(EXERCISE GOAL) Reproduce verbatim the lines of the material below, starting at the line with "Image resolution: width=784" and ending at the line with "The height and width of the screenshot is (517, 1024).", both inclusive; skip the rest.

(PROVIDED DATA)
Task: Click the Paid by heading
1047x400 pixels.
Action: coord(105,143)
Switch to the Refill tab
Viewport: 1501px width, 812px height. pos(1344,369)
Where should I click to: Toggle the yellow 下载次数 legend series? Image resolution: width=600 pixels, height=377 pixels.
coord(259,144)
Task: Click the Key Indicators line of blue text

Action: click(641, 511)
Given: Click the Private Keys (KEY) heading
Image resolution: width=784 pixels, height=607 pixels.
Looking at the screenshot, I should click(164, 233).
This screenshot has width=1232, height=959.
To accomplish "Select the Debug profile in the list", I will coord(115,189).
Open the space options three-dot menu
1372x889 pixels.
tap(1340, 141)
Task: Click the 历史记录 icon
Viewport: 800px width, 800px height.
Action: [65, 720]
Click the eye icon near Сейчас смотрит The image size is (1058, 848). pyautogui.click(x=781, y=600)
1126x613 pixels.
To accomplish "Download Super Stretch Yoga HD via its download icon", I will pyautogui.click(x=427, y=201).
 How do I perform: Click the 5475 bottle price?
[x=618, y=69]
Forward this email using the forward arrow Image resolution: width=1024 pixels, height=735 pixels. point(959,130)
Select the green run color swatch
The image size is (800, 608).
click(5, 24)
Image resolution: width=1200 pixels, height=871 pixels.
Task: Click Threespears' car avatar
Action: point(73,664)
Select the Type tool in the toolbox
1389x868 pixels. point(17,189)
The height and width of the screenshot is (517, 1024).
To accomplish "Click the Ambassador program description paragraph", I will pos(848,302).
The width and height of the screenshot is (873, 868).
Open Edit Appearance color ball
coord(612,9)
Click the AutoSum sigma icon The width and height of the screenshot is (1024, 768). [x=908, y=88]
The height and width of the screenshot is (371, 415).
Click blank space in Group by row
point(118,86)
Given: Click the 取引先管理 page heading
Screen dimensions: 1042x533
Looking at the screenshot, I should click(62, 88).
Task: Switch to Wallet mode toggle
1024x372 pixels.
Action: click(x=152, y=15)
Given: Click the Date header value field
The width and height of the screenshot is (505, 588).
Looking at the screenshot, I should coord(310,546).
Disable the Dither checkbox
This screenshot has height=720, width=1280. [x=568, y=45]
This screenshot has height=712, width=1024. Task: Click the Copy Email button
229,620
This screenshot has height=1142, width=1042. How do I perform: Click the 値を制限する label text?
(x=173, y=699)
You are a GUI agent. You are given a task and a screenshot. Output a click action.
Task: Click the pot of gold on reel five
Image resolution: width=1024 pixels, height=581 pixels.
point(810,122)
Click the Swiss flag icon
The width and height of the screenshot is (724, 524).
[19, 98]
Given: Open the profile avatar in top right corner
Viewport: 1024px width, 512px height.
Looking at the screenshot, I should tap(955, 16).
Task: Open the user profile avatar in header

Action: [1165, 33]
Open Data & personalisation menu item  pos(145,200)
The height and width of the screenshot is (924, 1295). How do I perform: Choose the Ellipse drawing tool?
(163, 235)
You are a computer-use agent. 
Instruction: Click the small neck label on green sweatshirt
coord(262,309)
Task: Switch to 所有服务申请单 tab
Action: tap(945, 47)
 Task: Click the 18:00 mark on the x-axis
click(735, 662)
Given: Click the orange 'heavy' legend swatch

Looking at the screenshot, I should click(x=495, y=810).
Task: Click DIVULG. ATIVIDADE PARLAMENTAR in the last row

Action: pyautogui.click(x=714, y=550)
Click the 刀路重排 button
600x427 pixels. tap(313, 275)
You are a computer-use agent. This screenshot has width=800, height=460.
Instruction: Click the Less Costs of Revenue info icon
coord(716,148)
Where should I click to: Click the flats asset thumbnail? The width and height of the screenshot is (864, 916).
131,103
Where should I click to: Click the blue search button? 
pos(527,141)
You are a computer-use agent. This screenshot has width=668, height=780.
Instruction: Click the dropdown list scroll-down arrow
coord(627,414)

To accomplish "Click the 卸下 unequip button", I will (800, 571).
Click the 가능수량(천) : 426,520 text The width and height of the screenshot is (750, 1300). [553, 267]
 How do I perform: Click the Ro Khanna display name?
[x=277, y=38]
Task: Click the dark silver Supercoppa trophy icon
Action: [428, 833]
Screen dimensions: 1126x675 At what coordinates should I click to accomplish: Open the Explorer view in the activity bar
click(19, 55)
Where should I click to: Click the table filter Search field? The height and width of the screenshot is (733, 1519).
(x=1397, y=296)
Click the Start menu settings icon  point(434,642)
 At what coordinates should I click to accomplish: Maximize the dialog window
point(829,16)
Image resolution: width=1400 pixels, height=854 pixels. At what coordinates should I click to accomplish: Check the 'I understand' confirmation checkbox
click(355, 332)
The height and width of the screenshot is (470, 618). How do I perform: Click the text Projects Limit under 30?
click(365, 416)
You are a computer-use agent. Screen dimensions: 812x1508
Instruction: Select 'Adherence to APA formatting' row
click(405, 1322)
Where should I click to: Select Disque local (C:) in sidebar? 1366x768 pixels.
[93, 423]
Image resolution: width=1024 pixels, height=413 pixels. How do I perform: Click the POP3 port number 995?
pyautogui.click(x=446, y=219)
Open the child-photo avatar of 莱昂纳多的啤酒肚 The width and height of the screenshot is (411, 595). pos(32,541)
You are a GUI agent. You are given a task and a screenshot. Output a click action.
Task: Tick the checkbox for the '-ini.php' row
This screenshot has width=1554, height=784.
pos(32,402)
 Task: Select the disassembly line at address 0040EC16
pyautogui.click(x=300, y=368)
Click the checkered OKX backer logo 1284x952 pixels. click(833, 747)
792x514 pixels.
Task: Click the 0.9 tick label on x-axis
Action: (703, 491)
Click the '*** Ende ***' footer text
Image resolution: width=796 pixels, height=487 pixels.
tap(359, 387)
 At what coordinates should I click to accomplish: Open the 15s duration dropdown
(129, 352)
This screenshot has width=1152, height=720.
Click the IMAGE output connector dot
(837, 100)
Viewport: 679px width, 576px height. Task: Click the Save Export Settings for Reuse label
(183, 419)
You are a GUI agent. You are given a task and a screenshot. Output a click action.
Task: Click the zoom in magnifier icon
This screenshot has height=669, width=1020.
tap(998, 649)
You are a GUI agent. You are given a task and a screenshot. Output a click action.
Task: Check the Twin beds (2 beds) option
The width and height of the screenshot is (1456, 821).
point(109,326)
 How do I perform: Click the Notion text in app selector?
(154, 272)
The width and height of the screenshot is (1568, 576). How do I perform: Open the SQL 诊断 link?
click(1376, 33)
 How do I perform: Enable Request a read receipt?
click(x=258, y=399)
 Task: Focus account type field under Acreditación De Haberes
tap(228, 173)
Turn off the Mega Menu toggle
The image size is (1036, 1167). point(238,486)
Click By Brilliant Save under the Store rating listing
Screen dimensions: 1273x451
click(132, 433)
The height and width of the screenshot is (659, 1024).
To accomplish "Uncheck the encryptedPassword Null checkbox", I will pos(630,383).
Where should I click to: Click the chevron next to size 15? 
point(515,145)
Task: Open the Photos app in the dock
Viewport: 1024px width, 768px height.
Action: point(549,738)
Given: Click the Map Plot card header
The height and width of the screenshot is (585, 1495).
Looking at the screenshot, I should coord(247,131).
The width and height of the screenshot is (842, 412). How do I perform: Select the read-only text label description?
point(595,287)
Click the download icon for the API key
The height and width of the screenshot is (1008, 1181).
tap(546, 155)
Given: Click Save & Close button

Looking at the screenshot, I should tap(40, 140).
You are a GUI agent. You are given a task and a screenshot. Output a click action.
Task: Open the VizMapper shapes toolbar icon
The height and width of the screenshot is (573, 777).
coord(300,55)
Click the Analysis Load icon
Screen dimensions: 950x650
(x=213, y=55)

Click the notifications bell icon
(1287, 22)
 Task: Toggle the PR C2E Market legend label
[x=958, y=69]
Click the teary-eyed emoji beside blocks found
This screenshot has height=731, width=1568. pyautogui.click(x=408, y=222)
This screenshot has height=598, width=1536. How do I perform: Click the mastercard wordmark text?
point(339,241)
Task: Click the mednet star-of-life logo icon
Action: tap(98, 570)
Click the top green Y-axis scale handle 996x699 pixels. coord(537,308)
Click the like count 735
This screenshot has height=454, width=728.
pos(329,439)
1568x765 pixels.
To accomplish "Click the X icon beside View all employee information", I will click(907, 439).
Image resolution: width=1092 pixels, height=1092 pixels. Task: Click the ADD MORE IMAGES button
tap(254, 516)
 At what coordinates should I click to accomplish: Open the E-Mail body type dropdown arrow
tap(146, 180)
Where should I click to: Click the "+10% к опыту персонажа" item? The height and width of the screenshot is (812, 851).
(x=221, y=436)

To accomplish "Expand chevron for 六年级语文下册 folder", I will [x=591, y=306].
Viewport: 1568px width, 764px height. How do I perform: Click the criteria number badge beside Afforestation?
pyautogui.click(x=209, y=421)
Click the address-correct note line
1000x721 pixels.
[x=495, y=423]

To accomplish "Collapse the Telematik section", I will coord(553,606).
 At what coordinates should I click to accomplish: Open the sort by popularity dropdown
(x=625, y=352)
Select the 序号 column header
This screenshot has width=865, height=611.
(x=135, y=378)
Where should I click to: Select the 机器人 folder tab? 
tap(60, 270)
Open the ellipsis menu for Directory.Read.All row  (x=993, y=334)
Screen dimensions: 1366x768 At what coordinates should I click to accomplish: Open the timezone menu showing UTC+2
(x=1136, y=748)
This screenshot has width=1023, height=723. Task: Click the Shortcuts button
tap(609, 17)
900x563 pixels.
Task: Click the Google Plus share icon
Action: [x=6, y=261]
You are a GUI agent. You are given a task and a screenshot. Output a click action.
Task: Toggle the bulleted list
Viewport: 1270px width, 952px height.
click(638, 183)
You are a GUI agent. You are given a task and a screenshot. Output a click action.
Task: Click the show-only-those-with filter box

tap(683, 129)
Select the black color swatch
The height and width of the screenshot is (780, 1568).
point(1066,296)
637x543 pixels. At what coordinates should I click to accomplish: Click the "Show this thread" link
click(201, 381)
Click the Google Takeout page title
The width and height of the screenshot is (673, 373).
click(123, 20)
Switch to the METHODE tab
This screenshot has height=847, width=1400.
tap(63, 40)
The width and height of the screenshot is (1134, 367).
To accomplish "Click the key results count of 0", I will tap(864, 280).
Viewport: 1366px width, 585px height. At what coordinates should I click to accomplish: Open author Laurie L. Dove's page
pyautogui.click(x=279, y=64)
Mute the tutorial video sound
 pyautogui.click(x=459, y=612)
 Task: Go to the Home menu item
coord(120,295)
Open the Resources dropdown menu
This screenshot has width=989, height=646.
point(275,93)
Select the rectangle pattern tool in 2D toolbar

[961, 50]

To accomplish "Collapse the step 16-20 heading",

(EXERCISE SOLUTION)
Image resolution: width=784 pixels, height=607 pixels.
Looking at the screenshot, I should click(164, 233).
This screenshot has width=1232, height=959.
To accomplish "Select the Debug profile in the list", I will coord(115,189).
Open the space options three-dot menu
1372x889 pixels.
tap(1340, 141)
Task: Click the 历史记录 icon
Viewport: 800px width, 800px height.
Action: [65, 720]
Click the eye icon near Сейчас смотрит The image size is (1058, 848). pyautogui.click(x=781, y=600)
1126x613 pixels.
To accomplish "Download Super Stretch Yoga HD via its download icon", I will pyautogui.click(x=427, y=201).
 How do I perform: Click the 5475 bottle price?
[x=618, y=69]
Forward this email using the forward arrow Image resolution: width=1024 pixels, height=735 pixels. point(959,130)
Select the green run color swatch
The image size is (800, 608).
click(5, 24)
Image resolution: width=1200 pixels, height=871 pixels.
Task: Click Threespears' car avatar
Action: point(73,664)
Select the Type tool in the toolbox
1389x868 pixels. point(17,189)
The height and width of the screenshot is (517, 1024).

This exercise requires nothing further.